Britain's telecom giant BT has developed 14 service platforms. "Each platform has a set of services that have operations associated with them -- like a method in object-oriented programming. A service resides in one and only one platform," BT's Glass says. And each platform has an architect assigned to it, who ensures that all services -- whether developed in-house, provided by a partner, or bought from a vendor -- adhere to the architecture. To enforce that compliance, if a BT project doesn't meet the architecture, the development team loses a quarter of its annual bonus.

To provide business flexibility and consistent process execution, "the architecture is independent of any technology implementation. Newer technologies may come along and be deployed, but the architecture is sustainable; the SOA strategy stays," GM's Zhang says.
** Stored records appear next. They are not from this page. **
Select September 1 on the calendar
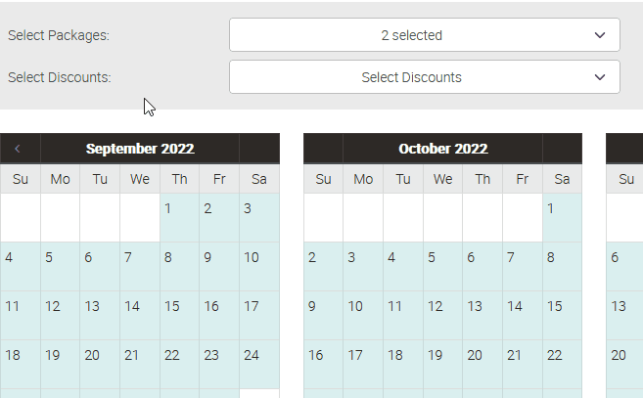Image resolution: width=643 pixels, height=398 pixels. tap(179, 217)
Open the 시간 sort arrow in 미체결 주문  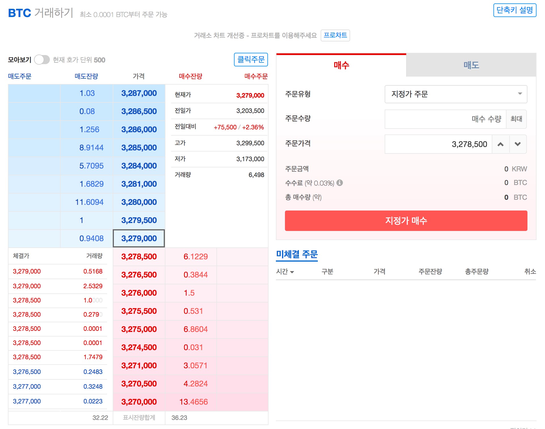pyautogui.click(x=292, y=272)
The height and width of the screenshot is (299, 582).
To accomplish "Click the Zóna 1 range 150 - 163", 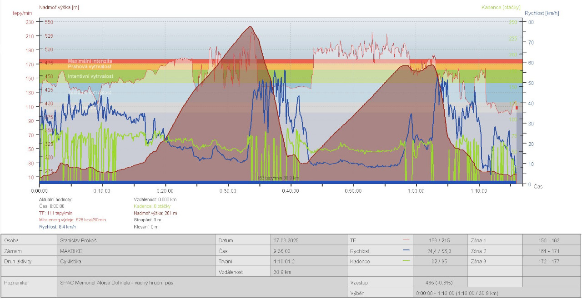I will pos(551,240).
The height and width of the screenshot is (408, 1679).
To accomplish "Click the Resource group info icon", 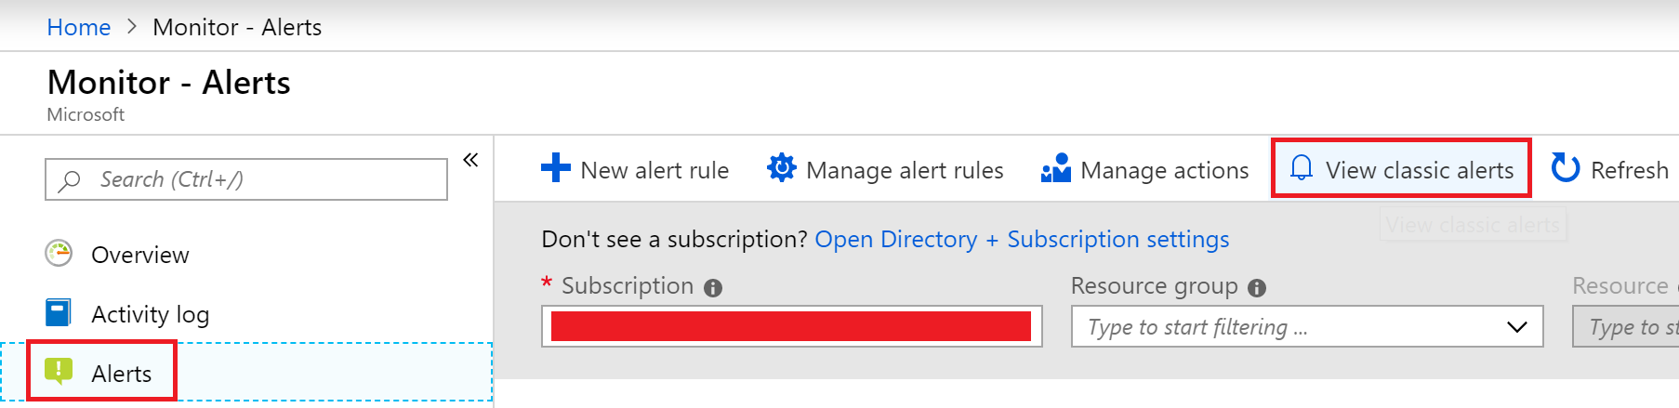I will pyautogui.click(x=1257, y=288).
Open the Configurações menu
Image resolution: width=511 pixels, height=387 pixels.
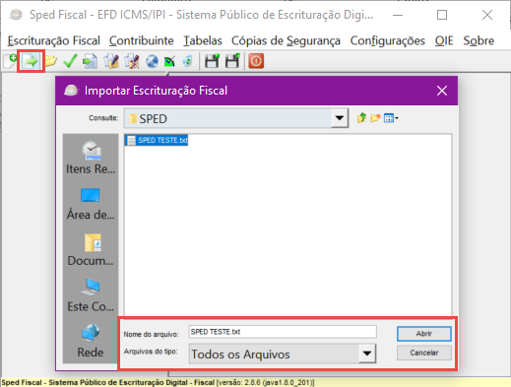(387, 40)
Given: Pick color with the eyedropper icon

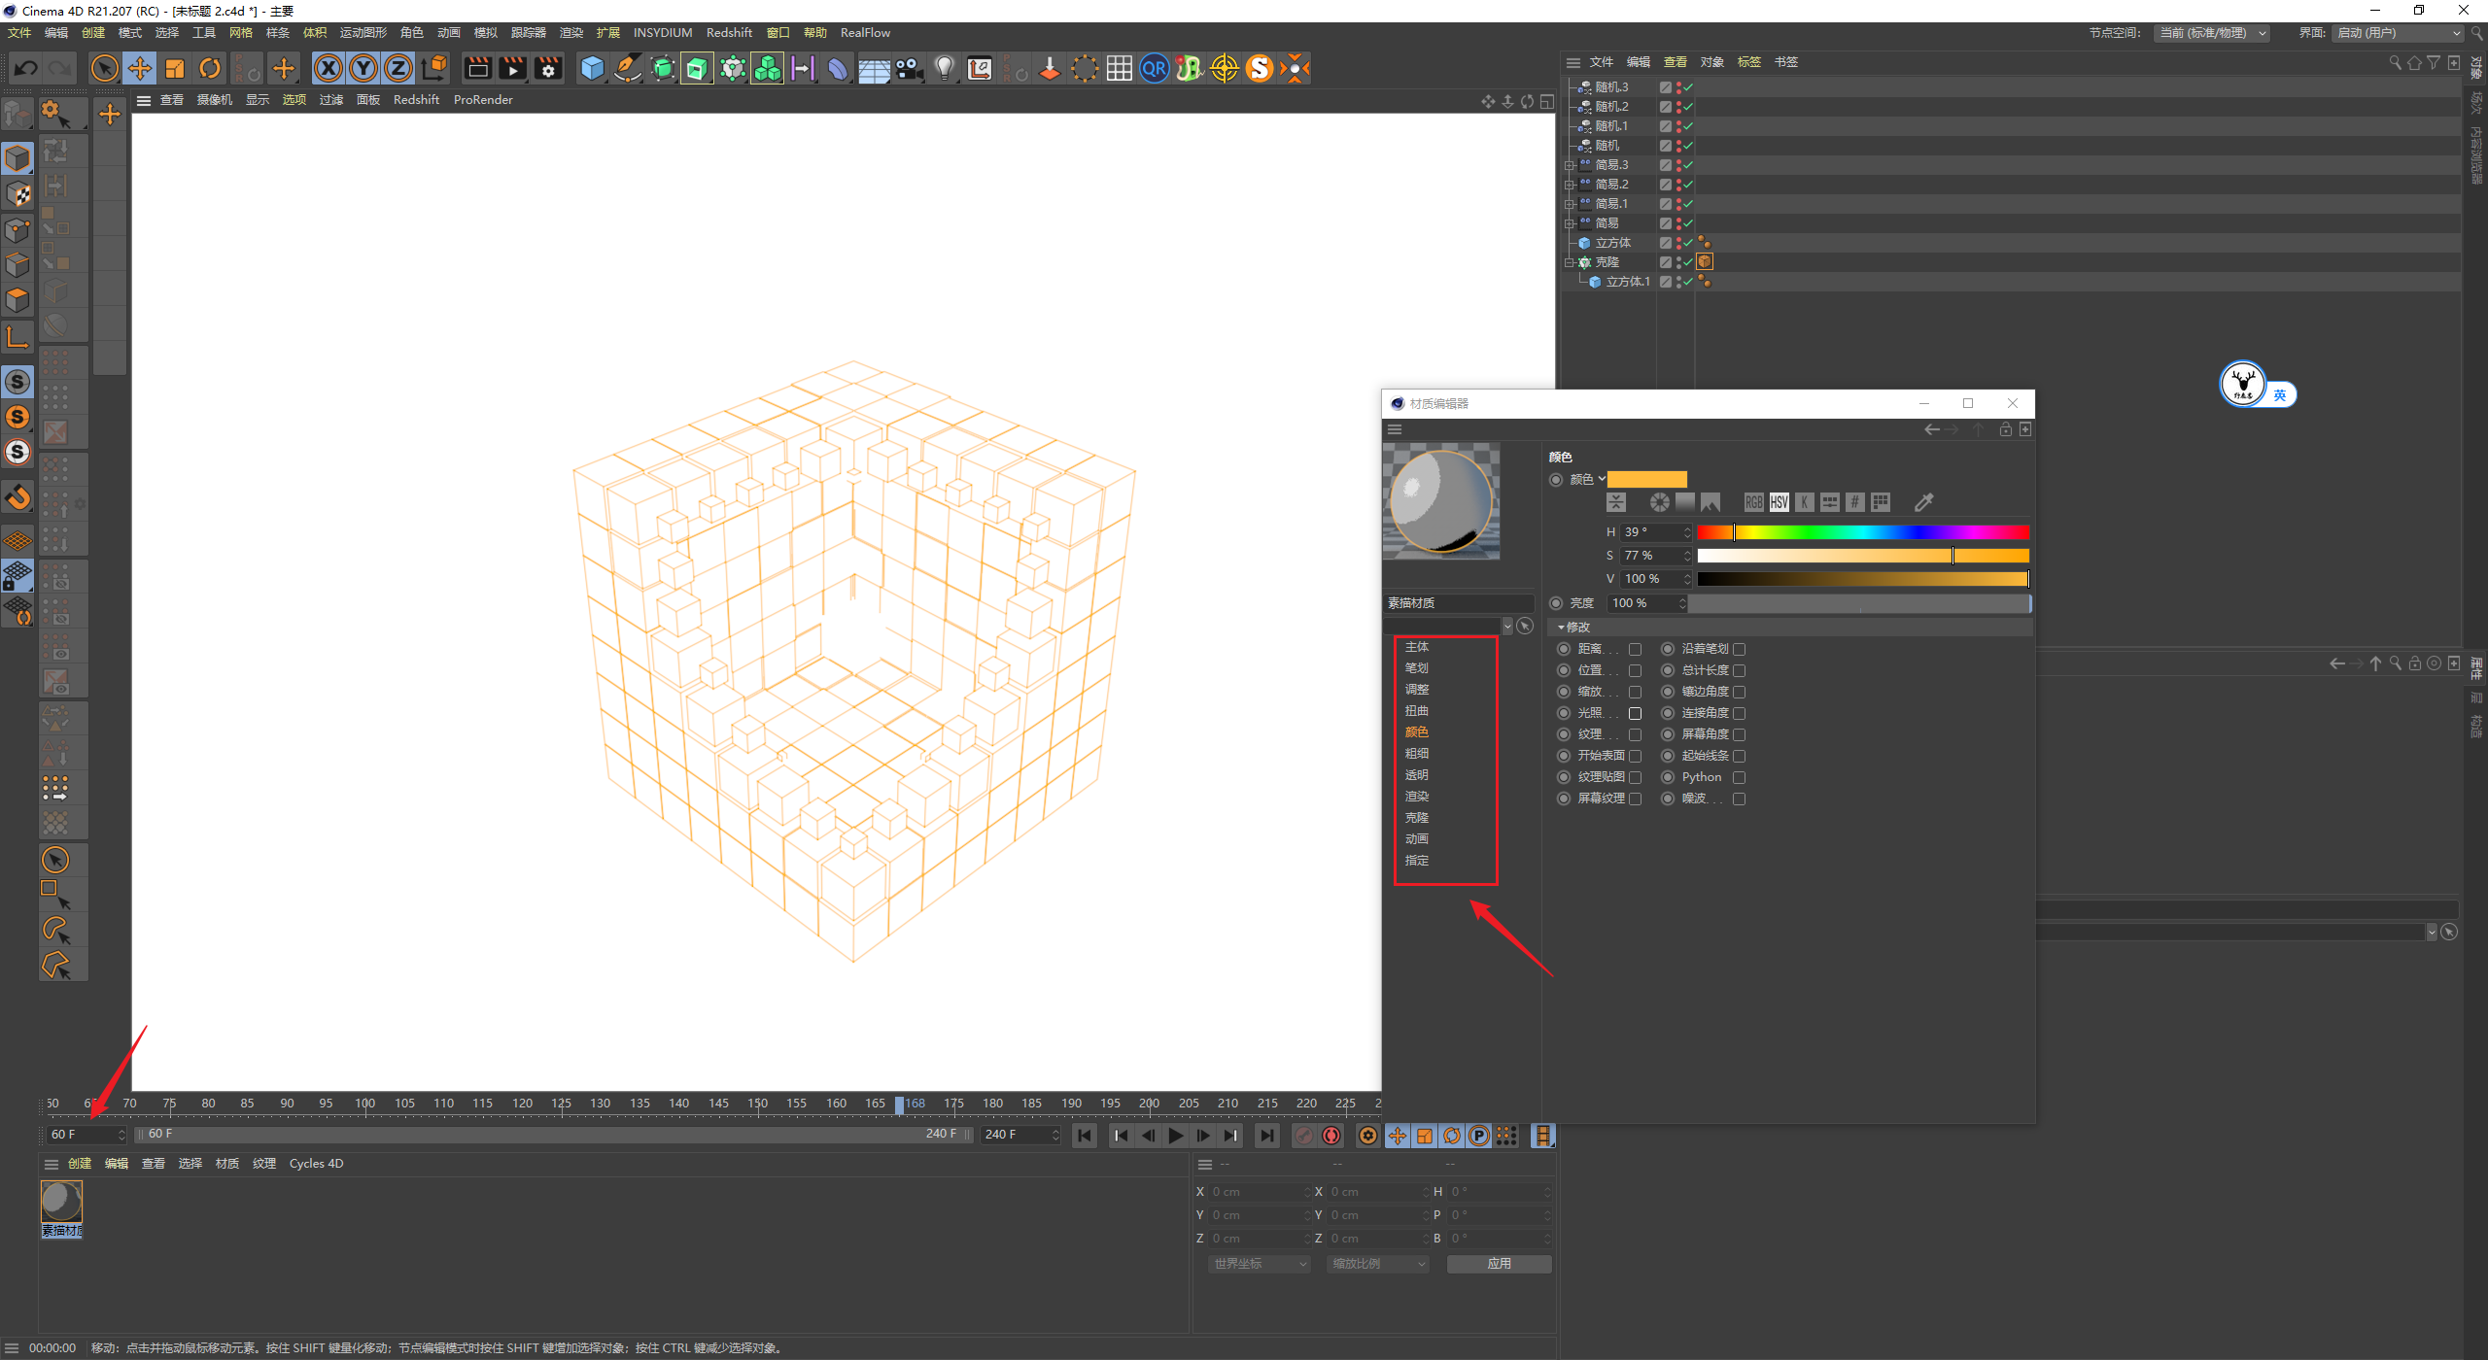Looking at the screenshot, I should [x=1923, y=502].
With a laser focus on the underlying business process, SOA discourages technological dependencies that may later limit a company's ability to change or add business processes. In addition to a strategic decision about architecture, successful SOA deployment relies on IT routinely recognising project opportunities for a reusable service or business process.

"It's not a big bang that we then go off and do," Avis Budget's Turato says. Anyone who thinks that the use of a technology such as SOAP or WSDL to deliver a function or integrate applications means they're doing SOA is missing the point, Intuit's Moseley says. The technologies are a means to an end, not the end itself.